(Extracted records)
┌──
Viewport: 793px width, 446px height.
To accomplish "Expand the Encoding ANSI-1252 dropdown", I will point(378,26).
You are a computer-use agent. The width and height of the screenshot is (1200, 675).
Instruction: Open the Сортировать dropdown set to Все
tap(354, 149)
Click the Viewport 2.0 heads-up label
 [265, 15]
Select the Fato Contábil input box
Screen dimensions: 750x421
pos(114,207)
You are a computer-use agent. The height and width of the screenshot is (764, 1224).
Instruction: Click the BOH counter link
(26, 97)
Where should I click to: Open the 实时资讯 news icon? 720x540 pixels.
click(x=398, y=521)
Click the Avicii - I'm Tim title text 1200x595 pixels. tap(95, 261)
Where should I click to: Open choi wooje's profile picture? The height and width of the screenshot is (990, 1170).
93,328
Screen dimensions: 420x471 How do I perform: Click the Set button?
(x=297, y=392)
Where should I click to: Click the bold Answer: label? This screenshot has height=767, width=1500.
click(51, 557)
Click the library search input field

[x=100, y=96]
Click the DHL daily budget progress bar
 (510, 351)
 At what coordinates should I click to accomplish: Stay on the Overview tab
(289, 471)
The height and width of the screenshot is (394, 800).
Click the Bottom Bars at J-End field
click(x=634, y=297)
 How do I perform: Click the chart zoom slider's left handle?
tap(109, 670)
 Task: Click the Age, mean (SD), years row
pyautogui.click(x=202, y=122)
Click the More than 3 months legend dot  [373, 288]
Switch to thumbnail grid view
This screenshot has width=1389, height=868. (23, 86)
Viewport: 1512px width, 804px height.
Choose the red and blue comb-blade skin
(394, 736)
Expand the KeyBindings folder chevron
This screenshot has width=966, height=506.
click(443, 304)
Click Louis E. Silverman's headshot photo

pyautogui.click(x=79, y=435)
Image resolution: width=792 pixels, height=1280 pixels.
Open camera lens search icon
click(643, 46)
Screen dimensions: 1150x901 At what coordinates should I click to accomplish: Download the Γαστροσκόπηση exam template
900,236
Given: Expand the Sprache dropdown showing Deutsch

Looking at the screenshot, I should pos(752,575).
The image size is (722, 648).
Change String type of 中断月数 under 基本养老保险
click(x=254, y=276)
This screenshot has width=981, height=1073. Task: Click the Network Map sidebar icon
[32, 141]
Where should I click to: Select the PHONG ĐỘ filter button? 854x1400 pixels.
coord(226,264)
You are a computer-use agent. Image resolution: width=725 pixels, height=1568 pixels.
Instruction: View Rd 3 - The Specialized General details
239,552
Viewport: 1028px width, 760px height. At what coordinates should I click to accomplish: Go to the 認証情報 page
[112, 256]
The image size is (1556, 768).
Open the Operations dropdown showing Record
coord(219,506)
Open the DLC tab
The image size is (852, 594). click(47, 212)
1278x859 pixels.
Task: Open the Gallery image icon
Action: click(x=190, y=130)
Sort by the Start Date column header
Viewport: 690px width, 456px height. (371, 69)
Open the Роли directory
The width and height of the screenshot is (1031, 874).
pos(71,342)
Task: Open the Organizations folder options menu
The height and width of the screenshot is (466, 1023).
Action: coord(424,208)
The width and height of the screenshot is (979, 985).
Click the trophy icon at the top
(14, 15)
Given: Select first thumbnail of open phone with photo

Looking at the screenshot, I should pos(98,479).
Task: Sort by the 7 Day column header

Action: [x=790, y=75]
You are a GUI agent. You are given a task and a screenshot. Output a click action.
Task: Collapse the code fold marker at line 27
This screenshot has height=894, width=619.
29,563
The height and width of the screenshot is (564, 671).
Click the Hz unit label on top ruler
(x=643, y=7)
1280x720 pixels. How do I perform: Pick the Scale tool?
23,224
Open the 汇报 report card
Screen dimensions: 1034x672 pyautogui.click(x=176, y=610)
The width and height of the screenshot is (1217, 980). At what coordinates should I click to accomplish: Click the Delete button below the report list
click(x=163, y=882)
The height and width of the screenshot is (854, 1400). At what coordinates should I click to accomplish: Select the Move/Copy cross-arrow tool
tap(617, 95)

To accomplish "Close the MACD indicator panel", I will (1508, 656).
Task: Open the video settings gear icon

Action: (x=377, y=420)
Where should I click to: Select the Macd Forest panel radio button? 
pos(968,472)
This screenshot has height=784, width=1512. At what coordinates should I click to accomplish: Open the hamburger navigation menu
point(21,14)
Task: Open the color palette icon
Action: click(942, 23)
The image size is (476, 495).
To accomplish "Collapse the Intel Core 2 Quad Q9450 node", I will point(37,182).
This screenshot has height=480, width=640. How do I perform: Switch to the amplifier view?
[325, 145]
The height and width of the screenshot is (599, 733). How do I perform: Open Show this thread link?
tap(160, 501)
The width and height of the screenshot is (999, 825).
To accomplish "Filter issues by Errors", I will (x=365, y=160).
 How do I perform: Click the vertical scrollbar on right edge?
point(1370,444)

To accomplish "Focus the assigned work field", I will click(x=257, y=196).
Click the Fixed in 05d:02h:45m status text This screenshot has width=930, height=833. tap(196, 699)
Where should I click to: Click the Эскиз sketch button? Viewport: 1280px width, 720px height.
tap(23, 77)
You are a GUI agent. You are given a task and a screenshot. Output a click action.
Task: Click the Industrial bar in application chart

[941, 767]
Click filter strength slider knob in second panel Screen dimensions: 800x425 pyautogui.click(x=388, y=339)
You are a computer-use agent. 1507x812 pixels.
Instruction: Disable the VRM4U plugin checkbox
└──
Aim of the exercise:
Search term "Collapse": return each line of the data that contains it.

Task solution:
Task: Collapse the code fold marker at line 27
To accomplish "Collapse the Intel Core 2 Quad Q9450 node", I will point(37,182).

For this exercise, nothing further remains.